*** Opening of Selected extract ***
Wednesday, 27 March 2019

North-West Long Nineteenth-Century Research Seminar

Date: Wednesday 27th March 2019

Time: 3pm - 5.30pm

Location: GM337, Geoffrey Manton Building

Tickets: Free - just turn up!

Schedule

Biographies and Abstracts

Dr Richard Leahy (University of Chester), ‘Erddig, The Servants’ Hall: Poetry, Portraits and Power Dynamics’

When considering long nineteenth-century master/servant relations, it is easy to envision the dominant perception of divisions of repose and labour, upstairs and downstairs, and family and staff; however, Erddig Hall in North Wales suggests a much more liminal division within the household that marks it as a particularly unique example of stewardship. Six different generations of Yorke family, who owned the house from 1733, commissioned portraits and photographs of their servants, while also penning their own accompanying verse dedicated to the household. Yet, there were also some servants whose histories have been glossed over by the Yorkes, which when exposed suggest a much more nuanced social relationship than simply benevolent masters and grateful servants. This paper aims to explore this relationship through a wider appreciation of the Yorkes’ contexts, a literary analysis of the poetry, and an exploration of the archival material they left behind. Through this examination, I hope to address ideas of identity, subservience and legacy in an attempt to figure out exactly why these masters did so much for their servants.

Dr Richard Leahy is a lecturer in English Literature at the University of Chester, where he also gained his PhD in 2016. His first book, Literary Illumination, was published in 2018 by University Wales Press. His research interests include technology and literature, the long nineteenth century, and critical theory.

Lucy Allen (University of Manchester), 'A Gothic Arch: Emotion, Medievalism, and Weddings in Britain, 1870-1910'.

Lucy Allen is a postgraduate at Manchester University working on weddings in the long nineteenth century.
*** Close of Selected extract ***
*** Opening of The data ***
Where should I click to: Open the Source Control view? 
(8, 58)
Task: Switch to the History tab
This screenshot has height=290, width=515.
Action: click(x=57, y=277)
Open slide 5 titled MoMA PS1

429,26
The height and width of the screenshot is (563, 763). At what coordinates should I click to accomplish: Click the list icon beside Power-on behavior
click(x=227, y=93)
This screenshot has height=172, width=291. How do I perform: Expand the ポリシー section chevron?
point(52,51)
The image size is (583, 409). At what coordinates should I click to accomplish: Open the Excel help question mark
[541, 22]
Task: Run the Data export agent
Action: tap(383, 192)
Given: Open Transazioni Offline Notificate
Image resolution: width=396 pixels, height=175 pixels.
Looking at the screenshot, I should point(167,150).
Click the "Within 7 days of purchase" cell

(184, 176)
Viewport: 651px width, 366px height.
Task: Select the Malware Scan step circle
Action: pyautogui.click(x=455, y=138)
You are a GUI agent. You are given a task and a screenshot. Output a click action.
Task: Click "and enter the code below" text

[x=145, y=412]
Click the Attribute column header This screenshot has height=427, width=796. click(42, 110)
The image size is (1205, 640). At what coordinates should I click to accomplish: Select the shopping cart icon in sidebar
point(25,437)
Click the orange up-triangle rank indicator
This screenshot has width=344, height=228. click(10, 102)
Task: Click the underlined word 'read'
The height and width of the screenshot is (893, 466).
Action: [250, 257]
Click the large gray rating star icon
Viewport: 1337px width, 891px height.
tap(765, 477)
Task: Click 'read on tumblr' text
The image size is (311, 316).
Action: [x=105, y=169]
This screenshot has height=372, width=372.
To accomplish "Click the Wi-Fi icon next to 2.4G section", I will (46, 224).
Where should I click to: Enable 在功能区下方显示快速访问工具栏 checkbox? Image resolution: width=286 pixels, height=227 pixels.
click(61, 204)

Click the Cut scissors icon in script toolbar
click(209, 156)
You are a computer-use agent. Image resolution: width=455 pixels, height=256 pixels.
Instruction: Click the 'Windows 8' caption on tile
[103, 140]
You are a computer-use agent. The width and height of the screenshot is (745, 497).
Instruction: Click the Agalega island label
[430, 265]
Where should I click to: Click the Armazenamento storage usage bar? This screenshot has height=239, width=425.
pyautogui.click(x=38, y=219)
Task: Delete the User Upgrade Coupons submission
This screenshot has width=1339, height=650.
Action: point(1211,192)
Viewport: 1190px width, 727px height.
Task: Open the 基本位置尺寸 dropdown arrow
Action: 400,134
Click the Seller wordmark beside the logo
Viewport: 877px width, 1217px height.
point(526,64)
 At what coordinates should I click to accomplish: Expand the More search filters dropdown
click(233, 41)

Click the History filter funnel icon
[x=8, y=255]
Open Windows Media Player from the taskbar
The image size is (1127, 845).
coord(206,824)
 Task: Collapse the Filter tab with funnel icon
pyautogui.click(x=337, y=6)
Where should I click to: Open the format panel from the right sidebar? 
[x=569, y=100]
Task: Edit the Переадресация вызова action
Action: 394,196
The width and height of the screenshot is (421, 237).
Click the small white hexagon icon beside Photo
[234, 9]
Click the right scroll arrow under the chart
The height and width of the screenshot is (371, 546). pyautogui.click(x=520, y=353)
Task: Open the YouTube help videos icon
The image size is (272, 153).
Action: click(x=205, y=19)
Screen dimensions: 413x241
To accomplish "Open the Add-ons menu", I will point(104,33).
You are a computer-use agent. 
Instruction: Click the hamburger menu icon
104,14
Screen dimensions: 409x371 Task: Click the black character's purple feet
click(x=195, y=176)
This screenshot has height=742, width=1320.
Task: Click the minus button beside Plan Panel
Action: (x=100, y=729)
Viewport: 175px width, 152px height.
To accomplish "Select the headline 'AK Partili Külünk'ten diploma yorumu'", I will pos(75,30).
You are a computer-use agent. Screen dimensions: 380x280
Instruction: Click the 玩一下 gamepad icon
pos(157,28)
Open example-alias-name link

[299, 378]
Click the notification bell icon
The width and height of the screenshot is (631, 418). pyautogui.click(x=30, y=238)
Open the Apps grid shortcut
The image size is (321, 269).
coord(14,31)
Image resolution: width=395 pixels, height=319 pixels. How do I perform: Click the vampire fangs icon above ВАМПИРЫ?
*** Close of The data ***
# Exercise goal:
Pick up the seminar announcement after its last sentence and write what comes next.

# Final answer:
Andreea Ros (Manchester Metropolitan University), ‘Modernity and Scientific Rationality in Fin-de-siècle Vampire Fiction’

The publication of Mary Elizabeth Braddon’s short-story ‘Good Lady Ducayne’ in 1896 and of The Blood of the Vampire by Florence Marryat and Dracula by Bram Stoker a year later signal that the 1890s were a decisive moment in the evolution of English-language vampire fiction. The sudden popularity of texts about dangerously contagious forces threatening England has been read as indicative of cultural anxieties over the precariousness of modernity and, in particular, its dual reliance on scientific rationality and imperial conquest. This paper seeks to complicate readings of modernity under threat in fin-de-siècle vampire fiction by arguing that vampire fiction portrays scientific knowledge and practice as at odds with modernity. I demonstrate this through a comparative close-reading of portrayal of blood transfusions and medical professionals in notable vampire fiction by Braddon, Marryat and Stoker and 1880s medical and popular press. Furthermore, I seek to place vampire fiction without a larger trend of anti-rational or anti-scientific thinking at the turn of the century in order to raise broader questions about how we read representations of scientific knowledge in Gothic fiction.

Andreea Ros is a PhD student at Manchester Metropolitan University. Her research deals primarily with how depictions of contagion in Gothic fiction reflect, reshape and reinforce medical knowledge and public attitudes towards disease.